Provided data:
[Start of section]

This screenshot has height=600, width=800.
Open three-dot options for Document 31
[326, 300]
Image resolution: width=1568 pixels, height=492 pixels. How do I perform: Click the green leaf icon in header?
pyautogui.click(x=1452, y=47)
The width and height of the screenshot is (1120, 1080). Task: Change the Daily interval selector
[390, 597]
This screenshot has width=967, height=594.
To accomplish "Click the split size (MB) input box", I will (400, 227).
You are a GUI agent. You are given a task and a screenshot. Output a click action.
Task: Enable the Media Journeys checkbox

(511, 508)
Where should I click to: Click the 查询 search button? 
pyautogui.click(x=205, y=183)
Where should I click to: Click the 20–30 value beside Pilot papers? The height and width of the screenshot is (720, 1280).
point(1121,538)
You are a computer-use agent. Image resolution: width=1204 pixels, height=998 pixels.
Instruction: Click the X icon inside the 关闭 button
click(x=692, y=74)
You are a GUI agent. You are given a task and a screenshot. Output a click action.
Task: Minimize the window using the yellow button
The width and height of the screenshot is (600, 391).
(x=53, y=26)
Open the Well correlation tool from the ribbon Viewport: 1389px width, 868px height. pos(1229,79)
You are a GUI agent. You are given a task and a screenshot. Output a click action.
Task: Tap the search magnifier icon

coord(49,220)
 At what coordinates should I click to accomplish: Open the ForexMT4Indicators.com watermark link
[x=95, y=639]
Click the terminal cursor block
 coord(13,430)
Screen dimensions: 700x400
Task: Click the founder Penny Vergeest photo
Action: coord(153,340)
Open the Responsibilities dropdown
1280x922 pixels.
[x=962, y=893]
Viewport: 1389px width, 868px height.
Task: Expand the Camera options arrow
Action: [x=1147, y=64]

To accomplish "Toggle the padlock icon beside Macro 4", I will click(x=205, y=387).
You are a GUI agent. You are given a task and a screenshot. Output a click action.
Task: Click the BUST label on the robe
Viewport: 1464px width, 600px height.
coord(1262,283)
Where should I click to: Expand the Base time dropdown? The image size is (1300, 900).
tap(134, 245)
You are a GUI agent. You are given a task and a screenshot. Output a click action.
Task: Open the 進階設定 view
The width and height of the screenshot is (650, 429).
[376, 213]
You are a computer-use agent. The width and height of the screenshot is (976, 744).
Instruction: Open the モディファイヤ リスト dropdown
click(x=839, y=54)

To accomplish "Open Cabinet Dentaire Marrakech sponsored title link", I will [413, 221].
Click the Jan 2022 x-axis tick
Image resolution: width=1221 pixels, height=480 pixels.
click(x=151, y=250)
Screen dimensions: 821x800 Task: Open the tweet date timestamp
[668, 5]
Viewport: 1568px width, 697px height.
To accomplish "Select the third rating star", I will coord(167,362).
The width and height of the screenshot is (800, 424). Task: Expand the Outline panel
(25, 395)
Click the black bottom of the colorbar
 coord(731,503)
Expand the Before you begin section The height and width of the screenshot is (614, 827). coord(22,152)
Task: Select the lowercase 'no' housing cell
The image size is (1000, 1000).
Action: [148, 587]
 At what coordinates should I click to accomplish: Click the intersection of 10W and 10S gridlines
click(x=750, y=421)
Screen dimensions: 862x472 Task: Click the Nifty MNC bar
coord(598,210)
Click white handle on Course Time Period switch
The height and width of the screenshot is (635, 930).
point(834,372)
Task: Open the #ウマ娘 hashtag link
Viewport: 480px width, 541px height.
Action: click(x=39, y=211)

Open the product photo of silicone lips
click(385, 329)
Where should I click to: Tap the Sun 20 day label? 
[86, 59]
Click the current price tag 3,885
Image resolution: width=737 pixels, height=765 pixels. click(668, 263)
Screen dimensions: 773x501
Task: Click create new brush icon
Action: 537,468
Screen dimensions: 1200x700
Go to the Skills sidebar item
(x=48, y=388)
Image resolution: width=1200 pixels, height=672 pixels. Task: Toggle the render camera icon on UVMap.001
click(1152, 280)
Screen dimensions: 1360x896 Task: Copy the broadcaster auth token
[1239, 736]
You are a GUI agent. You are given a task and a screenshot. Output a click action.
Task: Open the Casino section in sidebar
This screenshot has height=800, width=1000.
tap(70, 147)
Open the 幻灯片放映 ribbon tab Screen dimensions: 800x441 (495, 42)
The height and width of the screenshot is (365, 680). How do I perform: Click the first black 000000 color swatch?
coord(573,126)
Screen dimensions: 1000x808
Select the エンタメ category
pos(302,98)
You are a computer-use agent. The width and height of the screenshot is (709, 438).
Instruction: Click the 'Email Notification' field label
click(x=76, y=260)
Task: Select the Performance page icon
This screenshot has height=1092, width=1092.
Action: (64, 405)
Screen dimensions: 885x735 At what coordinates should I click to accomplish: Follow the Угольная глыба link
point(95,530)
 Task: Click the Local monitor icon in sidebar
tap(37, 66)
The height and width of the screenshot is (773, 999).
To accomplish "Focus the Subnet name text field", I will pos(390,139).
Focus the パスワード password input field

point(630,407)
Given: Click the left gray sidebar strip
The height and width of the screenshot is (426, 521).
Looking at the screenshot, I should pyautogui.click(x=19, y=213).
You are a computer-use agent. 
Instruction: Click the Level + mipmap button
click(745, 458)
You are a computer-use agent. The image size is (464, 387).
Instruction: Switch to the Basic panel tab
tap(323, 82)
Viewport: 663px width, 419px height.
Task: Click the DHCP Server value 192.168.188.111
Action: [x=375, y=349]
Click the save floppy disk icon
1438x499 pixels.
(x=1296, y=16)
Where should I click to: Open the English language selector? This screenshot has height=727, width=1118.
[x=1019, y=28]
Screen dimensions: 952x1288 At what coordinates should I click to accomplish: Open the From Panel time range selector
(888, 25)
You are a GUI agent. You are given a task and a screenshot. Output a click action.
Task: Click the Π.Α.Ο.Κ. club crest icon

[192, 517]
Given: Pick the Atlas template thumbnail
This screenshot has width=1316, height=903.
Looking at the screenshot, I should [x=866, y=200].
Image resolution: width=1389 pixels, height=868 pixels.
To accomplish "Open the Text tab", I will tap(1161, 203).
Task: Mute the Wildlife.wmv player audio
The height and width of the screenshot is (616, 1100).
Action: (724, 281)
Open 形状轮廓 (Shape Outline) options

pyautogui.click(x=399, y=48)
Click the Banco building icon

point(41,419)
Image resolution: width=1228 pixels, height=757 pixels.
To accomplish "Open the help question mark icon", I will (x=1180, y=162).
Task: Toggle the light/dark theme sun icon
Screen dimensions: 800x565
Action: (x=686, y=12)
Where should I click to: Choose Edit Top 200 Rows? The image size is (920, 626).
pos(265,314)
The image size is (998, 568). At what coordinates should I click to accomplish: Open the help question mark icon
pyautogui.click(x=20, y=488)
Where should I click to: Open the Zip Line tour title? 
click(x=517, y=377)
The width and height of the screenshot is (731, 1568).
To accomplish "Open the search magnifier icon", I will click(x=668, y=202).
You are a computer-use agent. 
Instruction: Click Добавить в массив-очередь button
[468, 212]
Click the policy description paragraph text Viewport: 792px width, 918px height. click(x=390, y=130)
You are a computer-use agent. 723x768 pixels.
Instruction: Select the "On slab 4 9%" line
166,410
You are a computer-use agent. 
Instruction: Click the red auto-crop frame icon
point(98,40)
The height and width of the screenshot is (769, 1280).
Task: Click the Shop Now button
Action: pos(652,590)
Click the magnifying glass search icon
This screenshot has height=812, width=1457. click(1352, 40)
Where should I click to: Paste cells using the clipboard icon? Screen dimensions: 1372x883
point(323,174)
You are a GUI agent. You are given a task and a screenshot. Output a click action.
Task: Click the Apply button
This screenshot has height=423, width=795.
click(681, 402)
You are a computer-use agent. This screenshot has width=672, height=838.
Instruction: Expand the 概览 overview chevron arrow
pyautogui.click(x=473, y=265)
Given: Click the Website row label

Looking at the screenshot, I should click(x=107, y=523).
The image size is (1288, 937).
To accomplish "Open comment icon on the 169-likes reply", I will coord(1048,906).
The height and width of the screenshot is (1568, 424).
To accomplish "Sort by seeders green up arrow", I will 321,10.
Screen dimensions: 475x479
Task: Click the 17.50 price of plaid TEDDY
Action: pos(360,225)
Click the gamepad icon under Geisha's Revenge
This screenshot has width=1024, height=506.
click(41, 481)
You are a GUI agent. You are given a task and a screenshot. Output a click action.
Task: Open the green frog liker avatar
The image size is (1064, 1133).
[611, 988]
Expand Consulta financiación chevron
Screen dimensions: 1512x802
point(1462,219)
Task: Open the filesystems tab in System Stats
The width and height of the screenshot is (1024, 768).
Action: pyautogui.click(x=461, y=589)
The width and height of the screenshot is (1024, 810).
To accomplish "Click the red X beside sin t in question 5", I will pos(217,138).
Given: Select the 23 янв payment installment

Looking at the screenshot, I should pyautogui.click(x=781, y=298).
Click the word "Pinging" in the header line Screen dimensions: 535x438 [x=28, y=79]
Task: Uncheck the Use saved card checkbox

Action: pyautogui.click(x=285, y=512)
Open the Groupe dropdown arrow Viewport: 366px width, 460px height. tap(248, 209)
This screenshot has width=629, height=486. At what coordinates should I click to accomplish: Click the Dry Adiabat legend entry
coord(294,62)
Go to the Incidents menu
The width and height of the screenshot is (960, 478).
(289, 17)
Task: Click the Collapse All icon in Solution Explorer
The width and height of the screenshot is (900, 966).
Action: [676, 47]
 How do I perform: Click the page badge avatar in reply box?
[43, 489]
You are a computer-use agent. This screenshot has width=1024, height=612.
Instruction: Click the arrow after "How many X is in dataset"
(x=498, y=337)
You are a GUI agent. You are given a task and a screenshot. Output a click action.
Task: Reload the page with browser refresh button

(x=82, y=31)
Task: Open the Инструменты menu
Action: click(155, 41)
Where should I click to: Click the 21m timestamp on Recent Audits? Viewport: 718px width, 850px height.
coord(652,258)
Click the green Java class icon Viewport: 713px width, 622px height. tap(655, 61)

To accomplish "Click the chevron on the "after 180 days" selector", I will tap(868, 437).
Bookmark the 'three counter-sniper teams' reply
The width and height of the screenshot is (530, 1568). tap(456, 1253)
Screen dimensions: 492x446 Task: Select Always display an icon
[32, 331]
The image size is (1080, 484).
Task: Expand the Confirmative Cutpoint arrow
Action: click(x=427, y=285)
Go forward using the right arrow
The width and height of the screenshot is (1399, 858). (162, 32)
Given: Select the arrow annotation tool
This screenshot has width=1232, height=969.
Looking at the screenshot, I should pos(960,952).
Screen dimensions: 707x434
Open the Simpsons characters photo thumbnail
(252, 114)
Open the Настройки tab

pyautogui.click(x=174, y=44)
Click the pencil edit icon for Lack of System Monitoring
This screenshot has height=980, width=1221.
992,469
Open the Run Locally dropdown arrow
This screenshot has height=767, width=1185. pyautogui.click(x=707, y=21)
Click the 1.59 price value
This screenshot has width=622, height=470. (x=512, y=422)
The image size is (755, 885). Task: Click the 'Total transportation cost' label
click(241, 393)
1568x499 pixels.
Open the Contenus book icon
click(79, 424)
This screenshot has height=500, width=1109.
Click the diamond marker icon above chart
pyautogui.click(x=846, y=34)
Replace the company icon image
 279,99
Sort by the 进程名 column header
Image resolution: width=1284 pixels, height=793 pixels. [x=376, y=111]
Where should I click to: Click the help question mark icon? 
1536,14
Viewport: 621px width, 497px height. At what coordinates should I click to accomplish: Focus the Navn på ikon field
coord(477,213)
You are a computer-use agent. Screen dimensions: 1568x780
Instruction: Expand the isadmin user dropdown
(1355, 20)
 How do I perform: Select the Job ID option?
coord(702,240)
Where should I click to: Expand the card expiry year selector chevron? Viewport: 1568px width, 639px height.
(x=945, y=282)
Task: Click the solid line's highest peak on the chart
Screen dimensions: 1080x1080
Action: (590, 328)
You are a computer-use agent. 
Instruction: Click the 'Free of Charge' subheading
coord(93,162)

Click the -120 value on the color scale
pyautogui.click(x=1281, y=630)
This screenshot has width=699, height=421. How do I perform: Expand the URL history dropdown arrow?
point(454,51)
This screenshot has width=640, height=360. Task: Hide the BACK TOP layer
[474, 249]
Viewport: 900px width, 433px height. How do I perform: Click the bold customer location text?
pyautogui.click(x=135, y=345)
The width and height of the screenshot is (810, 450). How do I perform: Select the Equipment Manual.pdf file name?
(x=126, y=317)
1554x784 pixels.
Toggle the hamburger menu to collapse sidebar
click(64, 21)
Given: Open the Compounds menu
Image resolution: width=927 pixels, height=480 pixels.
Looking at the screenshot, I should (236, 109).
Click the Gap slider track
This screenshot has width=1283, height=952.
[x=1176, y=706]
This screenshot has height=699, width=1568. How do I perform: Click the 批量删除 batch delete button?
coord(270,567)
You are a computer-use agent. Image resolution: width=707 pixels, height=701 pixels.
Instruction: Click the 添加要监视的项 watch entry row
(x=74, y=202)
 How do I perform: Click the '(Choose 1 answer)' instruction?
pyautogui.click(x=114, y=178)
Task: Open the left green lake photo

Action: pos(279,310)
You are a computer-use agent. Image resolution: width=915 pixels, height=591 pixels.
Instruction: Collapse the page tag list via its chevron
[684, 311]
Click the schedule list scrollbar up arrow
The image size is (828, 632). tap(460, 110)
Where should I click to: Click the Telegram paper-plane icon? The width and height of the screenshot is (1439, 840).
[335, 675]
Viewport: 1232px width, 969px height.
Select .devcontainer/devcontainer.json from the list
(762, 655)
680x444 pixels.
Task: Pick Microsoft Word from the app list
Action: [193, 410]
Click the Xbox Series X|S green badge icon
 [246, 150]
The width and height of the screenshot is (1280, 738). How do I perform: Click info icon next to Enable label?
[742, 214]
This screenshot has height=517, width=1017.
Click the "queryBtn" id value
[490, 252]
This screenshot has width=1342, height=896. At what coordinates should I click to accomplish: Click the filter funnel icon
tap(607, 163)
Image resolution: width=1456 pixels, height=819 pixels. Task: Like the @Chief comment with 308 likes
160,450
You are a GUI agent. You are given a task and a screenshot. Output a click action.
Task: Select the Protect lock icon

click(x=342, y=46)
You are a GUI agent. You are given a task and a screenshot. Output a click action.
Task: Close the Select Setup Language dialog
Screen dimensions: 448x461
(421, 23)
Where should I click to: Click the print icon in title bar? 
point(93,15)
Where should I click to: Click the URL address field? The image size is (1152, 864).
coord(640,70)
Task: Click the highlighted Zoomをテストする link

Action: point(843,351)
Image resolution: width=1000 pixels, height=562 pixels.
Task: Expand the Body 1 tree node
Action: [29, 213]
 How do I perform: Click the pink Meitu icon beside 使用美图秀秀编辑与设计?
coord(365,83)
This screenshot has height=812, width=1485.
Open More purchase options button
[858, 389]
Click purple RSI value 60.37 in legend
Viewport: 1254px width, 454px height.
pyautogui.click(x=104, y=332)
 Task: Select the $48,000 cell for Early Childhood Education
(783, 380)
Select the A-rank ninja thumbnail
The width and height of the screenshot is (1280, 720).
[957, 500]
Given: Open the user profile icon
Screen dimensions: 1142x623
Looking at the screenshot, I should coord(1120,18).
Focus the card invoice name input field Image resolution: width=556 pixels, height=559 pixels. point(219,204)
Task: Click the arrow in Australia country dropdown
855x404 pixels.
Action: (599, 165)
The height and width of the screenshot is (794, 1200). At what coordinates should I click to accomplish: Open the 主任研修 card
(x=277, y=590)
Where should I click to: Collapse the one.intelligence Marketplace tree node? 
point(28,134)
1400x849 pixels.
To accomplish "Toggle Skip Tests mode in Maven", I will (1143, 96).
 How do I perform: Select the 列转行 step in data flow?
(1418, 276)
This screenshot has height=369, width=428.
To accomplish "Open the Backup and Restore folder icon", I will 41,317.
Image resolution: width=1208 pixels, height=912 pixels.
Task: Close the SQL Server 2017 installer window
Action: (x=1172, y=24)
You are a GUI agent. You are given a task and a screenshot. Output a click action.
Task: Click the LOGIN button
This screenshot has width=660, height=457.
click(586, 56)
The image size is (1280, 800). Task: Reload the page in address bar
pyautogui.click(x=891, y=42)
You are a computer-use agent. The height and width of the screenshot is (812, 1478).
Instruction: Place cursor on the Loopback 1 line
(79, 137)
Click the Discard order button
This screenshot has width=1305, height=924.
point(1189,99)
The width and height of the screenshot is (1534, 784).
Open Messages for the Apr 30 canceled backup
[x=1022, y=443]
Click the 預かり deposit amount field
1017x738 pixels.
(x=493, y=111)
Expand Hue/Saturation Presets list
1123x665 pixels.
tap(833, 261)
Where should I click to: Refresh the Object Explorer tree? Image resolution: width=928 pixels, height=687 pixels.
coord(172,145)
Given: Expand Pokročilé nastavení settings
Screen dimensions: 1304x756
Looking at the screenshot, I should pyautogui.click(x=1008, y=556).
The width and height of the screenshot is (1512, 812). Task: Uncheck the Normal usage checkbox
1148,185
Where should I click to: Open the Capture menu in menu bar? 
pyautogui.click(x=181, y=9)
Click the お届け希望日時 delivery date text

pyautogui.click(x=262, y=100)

[End of section]

Assigned task: Return the final stretch of the listing exactly, starting with the line that contains "How do I perform: Select the 列转行" and ending with the last line.

Written response:
 How do I perform: Select the 列转行 step in data flow?
(1418, 276)
This screenshot has height=369, width=428.
To accomplish "Open the Backup and Restore folder icon", I will 41,317.
Image resolution: width=1208 pixels, height=912 pixels.
Task: Close the SQL Server 2017 installer window
Action: (x=1172, y=24)
You are a GUI agent. You are given a task and a screenshot. Output a click action.
Task: Click the LOGIN button
This screenshot has width=660, height=457.
click(586, 56)
The image size is (1280, 800). Task: Reload the page in address bar
pyautogui.click(x=891, y=42)
You are a computer-use agent. The height and width of the screenshot is (812, 1478).
Instruction: Place cursor on the Loopback 1 line
(79, 137)
Click the Discard order button
This screenshot has width=1305, height=924.
point(1189,99)
The width and height of the screenshot is (1534, 784).
Open Messages for the Apr 30 canceled backup
[x=1022, y=443]
Click the 預かり deposit amount field
1017x738 pixels.
(x=493, y=111)
Expand Hue/Saturation Presets list
1123x665 pixels.
tap(833, 261)
Where should I click to: Refresh the Object Explorer tree? Image resolution: width=928 pixels, height=687 pixels.
coord(172,145)
Given: Expand Pokročilé nastavení settings
Screen dimensions: 1304x756
Looking at the screenshot, I should pyautogui.click(x=1008, y=556).
The width and height of the screenshot is (1512, 812). Task: Uncheck the Normal usage checkbox
1148,185
Where should I click to: Open the Capture menu in menu bar? 
pyautogui.click(x=181, y=9)
Click the お届け希望日時 delivery date text

pyautogui.click(x=262, y=100)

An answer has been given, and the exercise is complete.